### Stated problem
Set out the lines below as a numbered list, skipping any blank lines. Omit the pictures from your answer.

### Data in this exercise
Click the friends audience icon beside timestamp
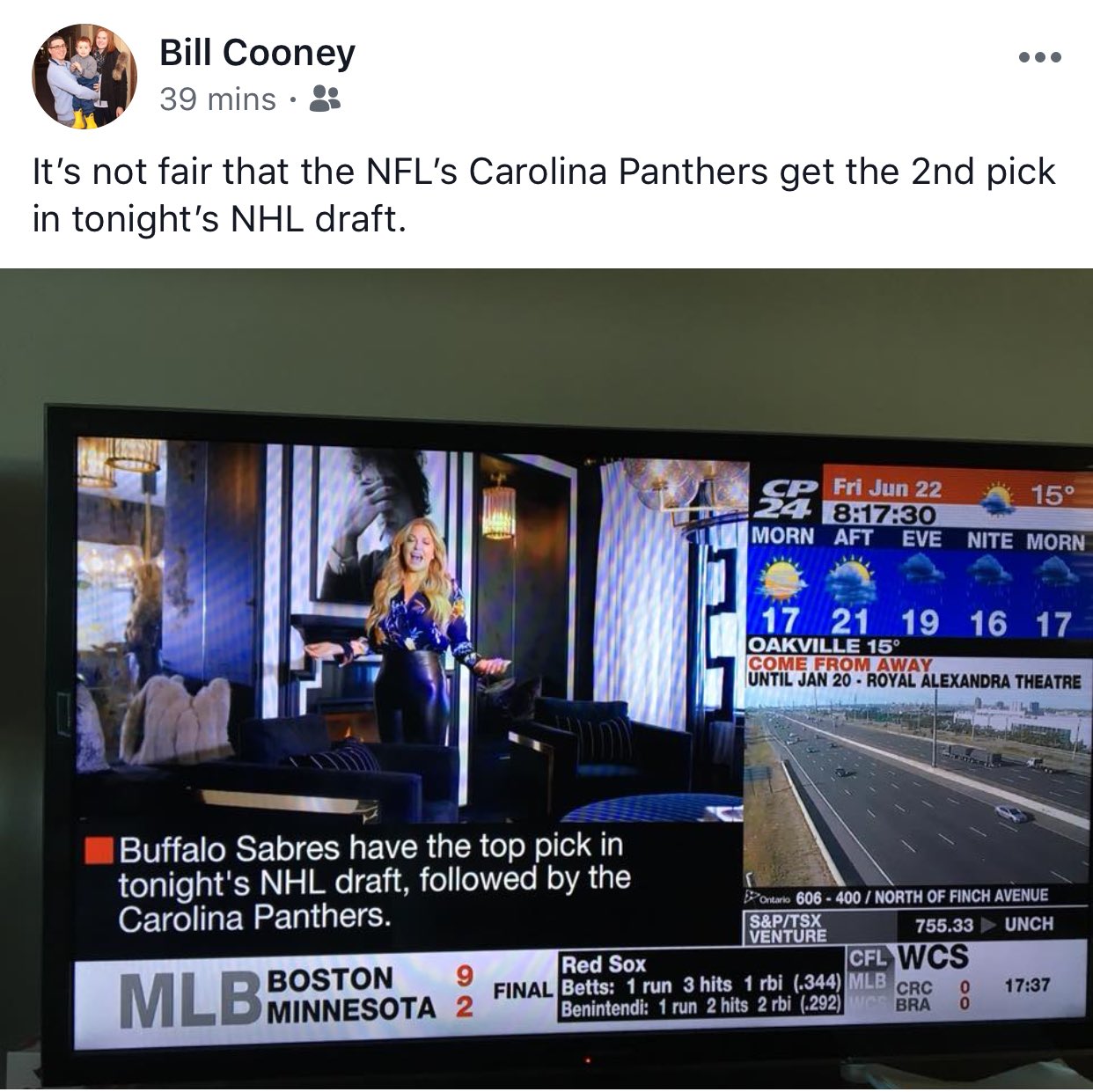 coord(326,99)
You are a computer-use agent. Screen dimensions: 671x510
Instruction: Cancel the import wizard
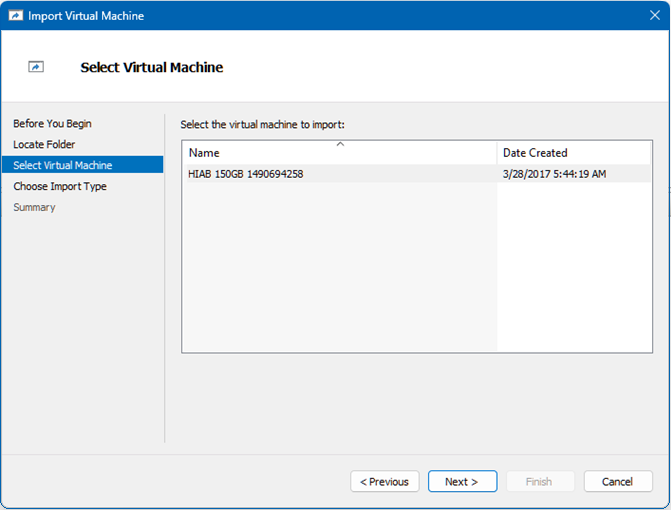click(617, 482)
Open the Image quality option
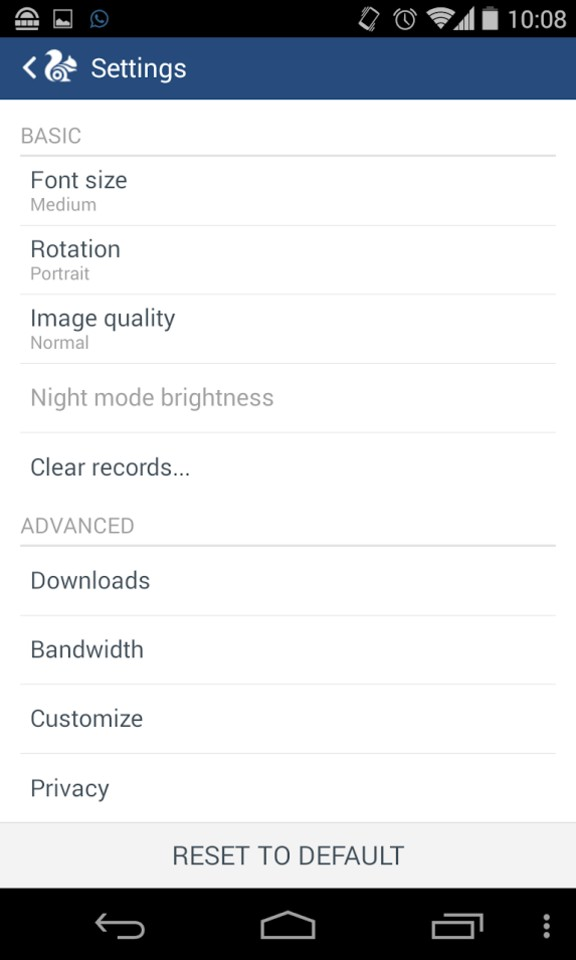Image resolution: width=576 pixels, height=960 pixels. pos(288,329)
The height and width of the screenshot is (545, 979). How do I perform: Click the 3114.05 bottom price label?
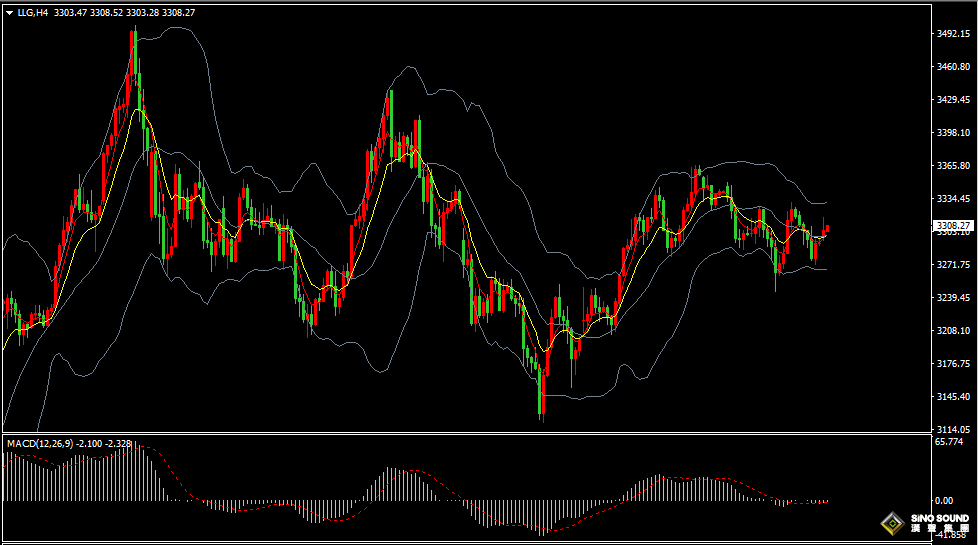(x=952, y=428)
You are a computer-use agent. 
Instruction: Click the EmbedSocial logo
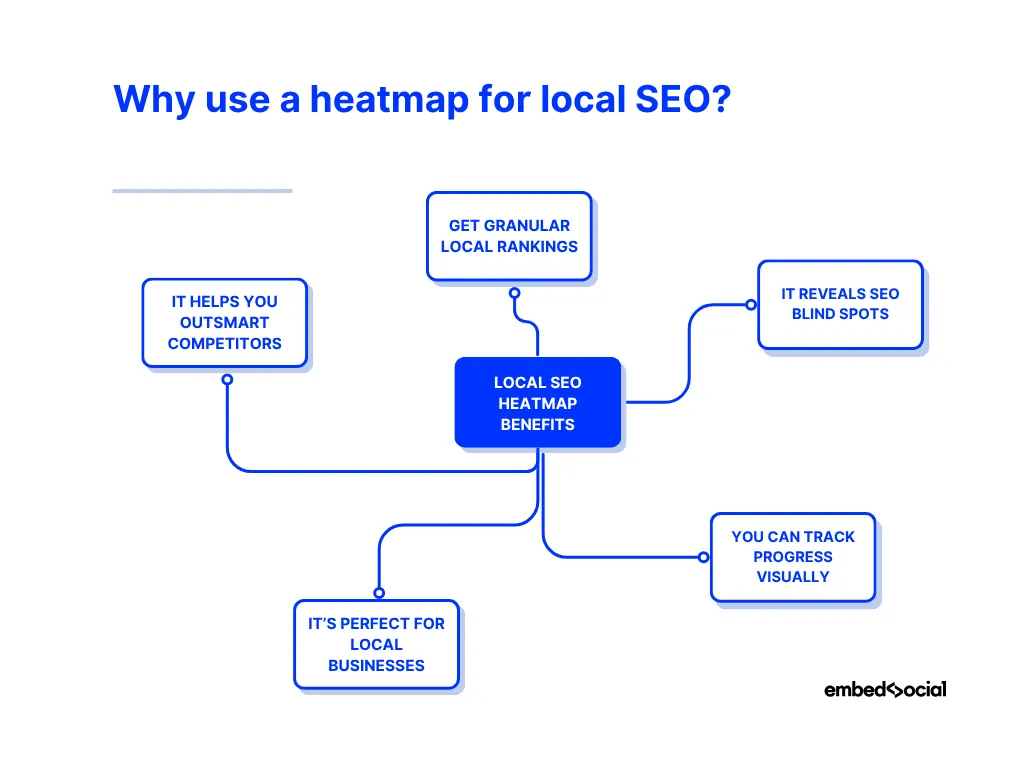[885, 689]
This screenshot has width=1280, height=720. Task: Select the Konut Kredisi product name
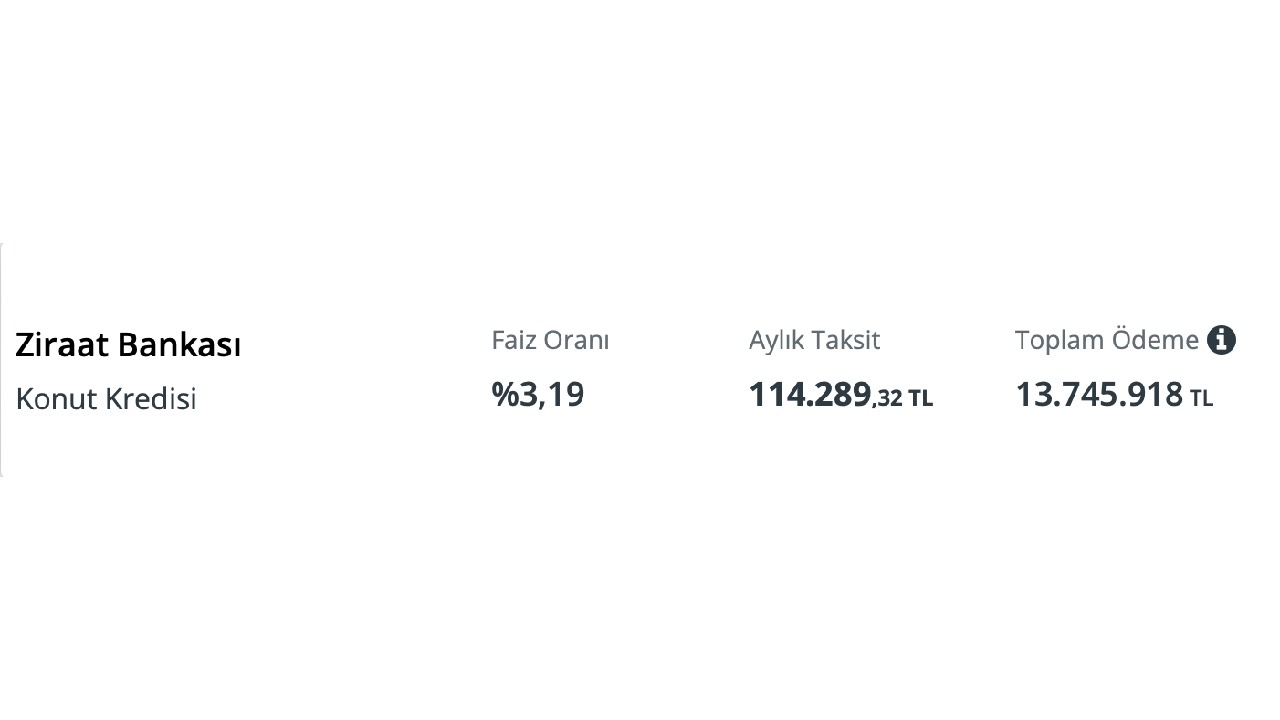pyautogui.click(x=106, y=399)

### Completed exercise
1. Click the friends audience icon beside timestamp
2.  coord(326,99)
3. You are a computer-use agent. Screen dimensions: 671x510
4. Instruction: Cancel the import wizard
5. click(617, 482)
6. Open the Image quality option
7. Image resolution: width=576 pixels, height=960 pixels. pos(288,329)
8. The height and width of the screenshot is (545, 979). How do I perform: Click the 3114.05 bottom price label?
9. (x=952, y=428)
10. You are a computer-use agent. 
11. Instruction: Click the EmbedSocial logo
12. [885, 689]
13. This screenshot has width=1280, height=720. Task: Select the Konut Kredisi product name
14. pyautogui.click(x=106, y=399)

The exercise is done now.